▶ [Exercise]
Set down a precise copy of the whole listing.

(Beginning of Given data)

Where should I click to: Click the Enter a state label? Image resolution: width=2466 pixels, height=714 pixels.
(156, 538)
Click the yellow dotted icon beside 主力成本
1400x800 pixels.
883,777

(End of Given data)

▶ [Written solution]
Where should I click to: Click the Enter a state label? Image resolution: width=2466 pixels, height=714 pixels.
(156, 538)
Click the yellow dotted icon beside 主力成本
1400x800 pixels.
883,777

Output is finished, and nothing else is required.